7
de Abril. Mi mente
codifica la imagen de mi cuerpo apurándose por llegar temprano a la hora de
visita. Cogiendo lo primero que estaba cerca. El peinado típico cola de
caballo. Los papelitos para anotar el nombre de nuevos doctores. El esquema del
diagnostico médico.
Después, yo en un taxi. Resumiendo
todas las cosas que tenía que contarle a mi papá. Solo eran 10 minutos de
visita. Él estaba en cuidados intensivos. Las personas eran muy ordenas y
serias. Se corre el rumor, que la zona estaba hecha para pacientes graves.
Nunca sentí que mi cuerpo se desvanecía
tanto como cuando esperando que me llamen como familiar para poder entrar a ver
a mi papá, no lo hicieron. Mis ojos querían explotar. Mi cuerpo temblaba y no
sabía si acercarme al señor vigilante. Mi tía estaba conmigo, ella lo hizo. Nos
dijeron que habían dado orden que esperemos abajo. Y así fue. Esperamos 20
minutos. Ya había terminado la hora de visita. Ya salían los familiares de los
otros pacientes. Con una pena punzante me acercaba a algunos y les preguntaba
si había algún movimiento fuera de normal en el ambiente y me decían que no,
que todo estaba tranquilo.
A los 10 minutos nos llamaron y nos
pidieron que ingresáramos. Cada escalera fue subida en tiempo record. En cada
escalera dejaba cada latido acelerado. El aire en el pecho. Nunca me sentí tan
nerviosa. Temía lo peor.
Y no solo lo temí. Lo fue. La doctora
de un modo peculiar nos explico que mi papá había hecho paro cardiaco pero que se
había repuesto. Nos sugirió que entremos hablarle pero que tengamos la idea que
era muy posible que no sobreviva. Definidamente para mi todo era una película de
terror. Quería desaparecer. No quería ingresar. Tenía miedo que sea la última vez.
El ultimo beso en la frente.
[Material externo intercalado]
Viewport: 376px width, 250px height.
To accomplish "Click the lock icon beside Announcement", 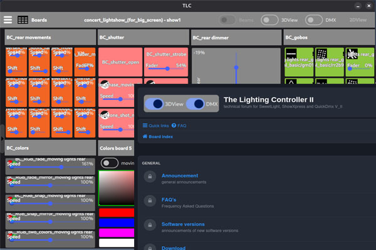I will 150,178.
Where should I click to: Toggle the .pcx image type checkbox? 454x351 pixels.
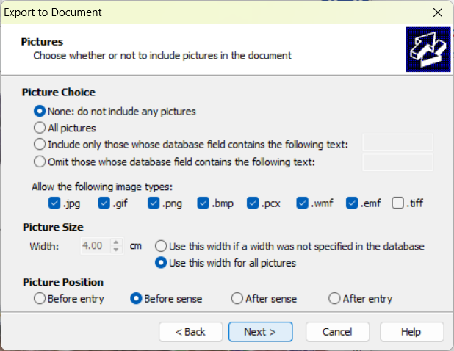point(253,203)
La ultima acariciada de mano.
Pero prometí siempre estar con el,
hasta el último. Y así fue. Entré y lo vi. No entendía como de pronto la vida
lo había colocado en esa camilla. Como me lo estaba arrancando. Sin saber en
aquel entonces que lo ultimo que se pierde al momento de morir es el oído, y el
aun respirando, intente hablarle. Pese a mis tembladeras le conté lo que tenía
planeado contarle en el día. Le di un beso y le dije que todo estaba bien. Que
ya pronto nos iríamos a casa.
Me pidieron que salga y salí para
siempre. Mi papá pocos minutos después murió. Lo que sentí en ese momento fue
indescriptible. El estado shock. La negación. El dolor en el pecho. En el
cuerpo. Sentir tu corazón latiendo cada vez mas rápido y cada ves mas lento.
Al día siguiente tuve que enfrentarme
con los pésames. Con la gente en casa. Con los adornos de velorio. Con la música
triste. Con los llantos. Con las pastillas para dormir. Con el miedo. Con las
velas. Con mi sonrisa fingida.
No puedo llorar en público.
Definitivamente mi organismo se ha creado para eso. Siempre mi papá me enseño a
intentar ser fuerte y valiente. Desde pequeña. A todas las personas que
llegaban a casa les sonreía e intentaba que me hagan acordar algún anécdota con
el. Sentía que el llanto me alejaba de mi papá. Que la risa y los momentos aun
me hacían sentirlo cerca. Me internalizaba la pena. Lloraba escondida en las
habitaciones. En los baños. Rompía cosas en la azotea, sin que nadie se de
cuenta.
Pasó el tiempo. Luego llegó mi
preciosa Madia. El regalo perfecto. Mi ayuda incondicional. El escape al
momento interminable y oscuro.
Siempre he evitado hablar del tema.
Contar la historia. Y desde hace mucho llevo evitando acordarme de él porque he
descubierto que duele más de lo que uno puede imaginar. Cada segundo de recuerdo,
es un dolor abrumante. Que te detiene la respiración. Te tumba.
Conflictos de emociones. Miedos aun
insuperados. Noches de llantos desesperados. Tardes en la puerta del cementerio,
sin poder ingresar. Días cerca de navidad que me hacen extrañarlo más que
nunca. Días que comienzan con el dibujo de su cara en mi mente. Su cara de ángel.
La que nunca podré olvidar. La que algún día volveré a encontrar.